About this exercise: Your output should be the line with "Viewport: 1459px width, 993px" plus all following lines to the end of the records, exactly as written and nothing more.

Stored items:

────

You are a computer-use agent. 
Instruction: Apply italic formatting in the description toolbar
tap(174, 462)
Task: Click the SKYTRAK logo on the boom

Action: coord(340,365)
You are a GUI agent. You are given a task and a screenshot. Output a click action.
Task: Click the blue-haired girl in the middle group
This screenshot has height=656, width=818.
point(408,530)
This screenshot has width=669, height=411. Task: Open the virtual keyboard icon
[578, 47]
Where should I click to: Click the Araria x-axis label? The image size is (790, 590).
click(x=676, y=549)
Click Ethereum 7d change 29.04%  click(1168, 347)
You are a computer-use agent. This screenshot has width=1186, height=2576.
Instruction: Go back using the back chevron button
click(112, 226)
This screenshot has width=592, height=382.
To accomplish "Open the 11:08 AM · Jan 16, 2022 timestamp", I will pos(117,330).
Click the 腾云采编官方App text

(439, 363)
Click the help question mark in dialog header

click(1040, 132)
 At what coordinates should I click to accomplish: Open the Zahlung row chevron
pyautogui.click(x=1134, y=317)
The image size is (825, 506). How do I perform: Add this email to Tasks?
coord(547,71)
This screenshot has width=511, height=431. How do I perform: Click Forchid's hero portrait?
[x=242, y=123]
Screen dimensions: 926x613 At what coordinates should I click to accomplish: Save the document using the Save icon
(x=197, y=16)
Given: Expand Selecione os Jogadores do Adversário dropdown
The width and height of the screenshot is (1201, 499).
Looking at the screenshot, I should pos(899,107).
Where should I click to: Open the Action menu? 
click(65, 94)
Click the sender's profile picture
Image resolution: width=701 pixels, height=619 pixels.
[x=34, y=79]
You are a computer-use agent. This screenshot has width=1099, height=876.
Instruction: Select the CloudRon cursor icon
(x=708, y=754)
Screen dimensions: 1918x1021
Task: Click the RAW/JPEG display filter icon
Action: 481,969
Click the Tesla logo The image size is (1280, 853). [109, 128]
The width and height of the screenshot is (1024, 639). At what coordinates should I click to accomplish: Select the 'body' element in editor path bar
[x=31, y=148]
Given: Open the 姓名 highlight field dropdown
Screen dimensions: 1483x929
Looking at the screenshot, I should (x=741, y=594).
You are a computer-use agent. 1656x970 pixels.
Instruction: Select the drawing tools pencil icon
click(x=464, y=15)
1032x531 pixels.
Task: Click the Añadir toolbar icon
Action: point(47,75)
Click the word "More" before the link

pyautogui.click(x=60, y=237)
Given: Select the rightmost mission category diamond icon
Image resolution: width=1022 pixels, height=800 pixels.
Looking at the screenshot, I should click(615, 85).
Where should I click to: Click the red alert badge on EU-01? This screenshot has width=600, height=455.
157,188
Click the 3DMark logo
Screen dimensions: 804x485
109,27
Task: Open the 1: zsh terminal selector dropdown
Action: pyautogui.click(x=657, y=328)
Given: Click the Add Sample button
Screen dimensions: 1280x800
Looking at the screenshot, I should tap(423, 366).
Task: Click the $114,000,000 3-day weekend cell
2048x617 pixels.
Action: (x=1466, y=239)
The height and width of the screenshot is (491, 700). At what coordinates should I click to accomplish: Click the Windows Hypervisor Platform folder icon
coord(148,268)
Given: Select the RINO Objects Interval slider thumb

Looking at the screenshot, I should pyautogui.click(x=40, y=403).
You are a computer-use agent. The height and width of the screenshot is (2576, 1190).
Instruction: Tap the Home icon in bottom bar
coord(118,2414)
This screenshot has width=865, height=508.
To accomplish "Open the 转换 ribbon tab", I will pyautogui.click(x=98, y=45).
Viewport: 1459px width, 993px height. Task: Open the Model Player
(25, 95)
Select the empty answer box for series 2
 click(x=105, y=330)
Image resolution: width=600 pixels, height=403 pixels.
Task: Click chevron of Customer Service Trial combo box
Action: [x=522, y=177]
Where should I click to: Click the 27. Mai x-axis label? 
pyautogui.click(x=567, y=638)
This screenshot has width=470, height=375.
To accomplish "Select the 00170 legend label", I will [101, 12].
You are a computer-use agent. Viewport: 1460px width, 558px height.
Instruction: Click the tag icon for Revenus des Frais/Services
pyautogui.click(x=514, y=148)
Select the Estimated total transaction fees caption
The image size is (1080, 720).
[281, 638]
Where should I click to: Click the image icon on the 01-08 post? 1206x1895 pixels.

────

Solution:
Viewport: 1459px width, 993px height. Task: Open the Model Player
(25, 95)
Select the empty answer box for series 2
 click(x=105, y=330)
Image resolution: width=600 pixels, height=403 pixels.
Task: Click chevron of Customer Service Trial combo box
Action: [x=522, y=177]
Where should I click to: Click the 27. Mai x-axis label? 
pyautogui.click(x=567, y=638)
This screenshot has width=470, height=375.
To accomplish "Select the 00170 legend label", I will [101, 12].
You are a computer-use agent. Viewport: 1460px width, 558px height.
Instruction: Click the tag icon for Revenus des Frais/Services
pyautogui.click(x=514, y=148)
Select the Estimated total transaction fees caption
The image size is (1080, 720).
[281, 638]
Where should I click to: Click the image icon on the 01-08 post? 1206x1895 pixels.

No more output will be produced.